Entries shown

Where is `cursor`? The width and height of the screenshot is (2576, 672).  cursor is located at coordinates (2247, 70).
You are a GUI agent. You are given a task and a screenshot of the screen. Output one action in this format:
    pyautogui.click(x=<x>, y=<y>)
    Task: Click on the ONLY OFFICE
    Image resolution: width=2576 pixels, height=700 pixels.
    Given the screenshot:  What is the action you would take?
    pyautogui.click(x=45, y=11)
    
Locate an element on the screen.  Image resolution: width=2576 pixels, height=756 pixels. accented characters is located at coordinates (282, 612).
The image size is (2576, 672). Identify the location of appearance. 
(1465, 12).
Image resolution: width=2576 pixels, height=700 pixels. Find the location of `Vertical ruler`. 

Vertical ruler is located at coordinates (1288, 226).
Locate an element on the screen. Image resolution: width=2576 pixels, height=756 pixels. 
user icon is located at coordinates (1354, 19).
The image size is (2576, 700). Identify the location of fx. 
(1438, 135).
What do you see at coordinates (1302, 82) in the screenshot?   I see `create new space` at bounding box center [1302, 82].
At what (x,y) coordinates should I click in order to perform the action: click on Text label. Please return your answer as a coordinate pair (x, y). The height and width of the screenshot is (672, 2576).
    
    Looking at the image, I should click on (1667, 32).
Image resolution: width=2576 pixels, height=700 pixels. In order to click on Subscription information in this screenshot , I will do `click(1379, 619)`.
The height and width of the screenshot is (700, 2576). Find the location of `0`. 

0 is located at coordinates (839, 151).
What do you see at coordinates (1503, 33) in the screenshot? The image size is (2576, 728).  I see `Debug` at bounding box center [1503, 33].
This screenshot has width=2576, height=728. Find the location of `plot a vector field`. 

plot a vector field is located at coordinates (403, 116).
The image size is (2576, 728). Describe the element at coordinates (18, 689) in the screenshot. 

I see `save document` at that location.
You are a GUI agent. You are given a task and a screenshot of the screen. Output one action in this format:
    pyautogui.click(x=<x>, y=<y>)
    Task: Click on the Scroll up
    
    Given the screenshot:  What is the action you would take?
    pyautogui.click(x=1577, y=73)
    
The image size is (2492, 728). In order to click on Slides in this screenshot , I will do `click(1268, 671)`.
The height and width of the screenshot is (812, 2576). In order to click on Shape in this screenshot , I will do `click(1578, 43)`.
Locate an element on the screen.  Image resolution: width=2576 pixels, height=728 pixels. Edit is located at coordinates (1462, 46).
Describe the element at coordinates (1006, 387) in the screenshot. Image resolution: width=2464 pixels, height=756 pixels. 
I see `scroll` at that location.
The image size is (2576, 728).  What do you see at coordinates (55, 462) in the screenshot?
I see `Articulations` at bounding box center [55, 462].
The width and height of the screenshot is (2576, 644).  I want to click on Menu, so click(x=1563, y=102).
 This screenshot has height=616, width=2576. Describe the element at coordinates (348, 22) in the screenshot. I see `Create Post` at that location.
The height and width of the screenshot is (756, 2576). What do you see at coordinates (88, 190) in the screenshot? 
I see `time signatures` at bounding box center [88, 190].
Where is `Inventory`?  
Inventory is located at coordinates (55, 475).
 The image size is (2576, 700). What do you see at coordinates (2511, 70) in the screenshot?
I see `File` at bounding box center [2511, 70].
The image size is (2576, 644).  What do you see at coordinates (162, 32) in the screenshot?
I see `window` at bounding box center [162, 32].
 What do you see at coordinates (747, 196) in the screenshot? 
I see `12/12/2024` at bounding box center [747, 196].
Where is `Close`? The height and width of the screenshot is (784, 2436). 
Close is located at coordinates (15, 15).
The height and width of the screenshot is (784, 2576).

Task to complete
Reproduce the stretch from the start of the records through the line containing "coordinates (282, 612).", character for character.

Written response
Where is `cursor`? The width and height of the screenshot is (2576, 672).  cursor is located at coordinates (2247, 70).
You are a GUI agent. You are given a task and a screenshot of the screen. Output one action in this format:
    pyautogui.click(x=<x>, y=<y>)
    Task: Click on the ONLY OFFICE
    Image resolution: width=2576 pixels, height=700 pixels.
    Given the screenshot:  What is the action you would take?
    pyautogui.click(x=45, y=11)
    
Locate an element on the screen.  Image resolution: width=2576 pixels, height=756 pixels. accented characters is located at coordinates (282, 612).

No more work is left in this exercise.